Judicially Dry Humor - Handling a Hot Topic
Posted by: Bruce in Uncategorized, tags: judicial witLawyers and judges are not known for their comedic prowess, but when the appeal before the court involves the slippery topic of, uh, “sexual devices”, at least one honorable justice couldn’t hold back; the opinion in Ritchie v.
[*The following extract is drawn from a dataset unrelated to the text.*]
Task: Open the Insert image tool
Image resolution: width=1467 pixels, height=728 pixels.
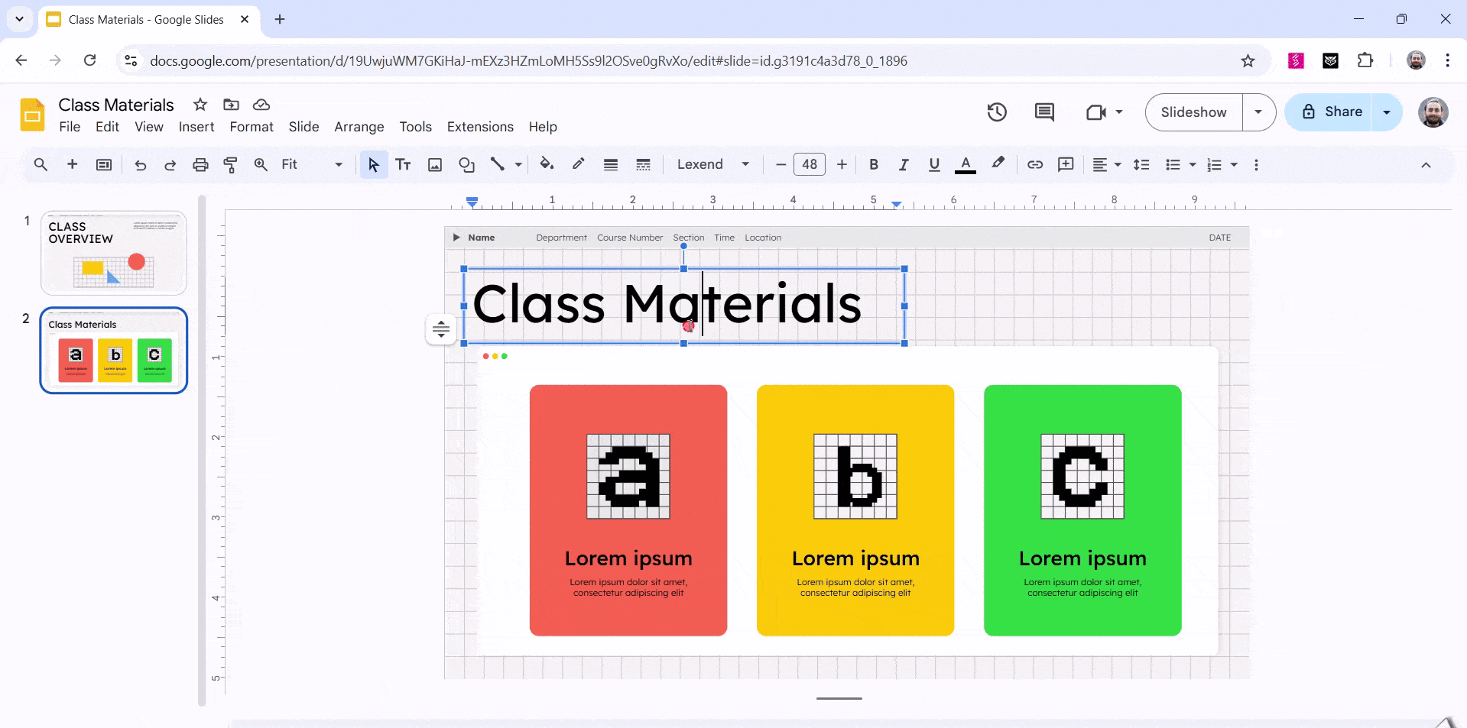Action: pos(434,164)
Vast Resources is laced with tongue in cheek humor, if you’ll pardon the expression.
While I suggest you read the short opinion yourself, here are a few selected comments:
Both firms produce what the parties call “sex aids” but are colloquially referred to as “sex toys.” A more perspicuous term is “sexual devices,” by analogy to “medical devices.” The analogy lies in the fact that, like many medical devices (thermometers for example), what we are calling sexual devices are intended to be inserted into bodily orifices, albeit for a different purpose.
The patent claims a “sexual aid…fabricated of a generally lubricious glass-based material” [...] By “lubricious”—a word whose primary meaning, appropriate for a sexual device, is “lecherous”—the patent means only “slippery,” which is the secondary meaning of the word.
Nevertheless, though the plaintiffs’ invention is useful (setting aside any qualms that one might have about sexual devices in general), it is not patentable if it would have been “obvious,” not of course to the average person but to a person having the relevant technical skills.
Jay Leno and David Letterman watch out - apparently there’s a judge with an eye for your job.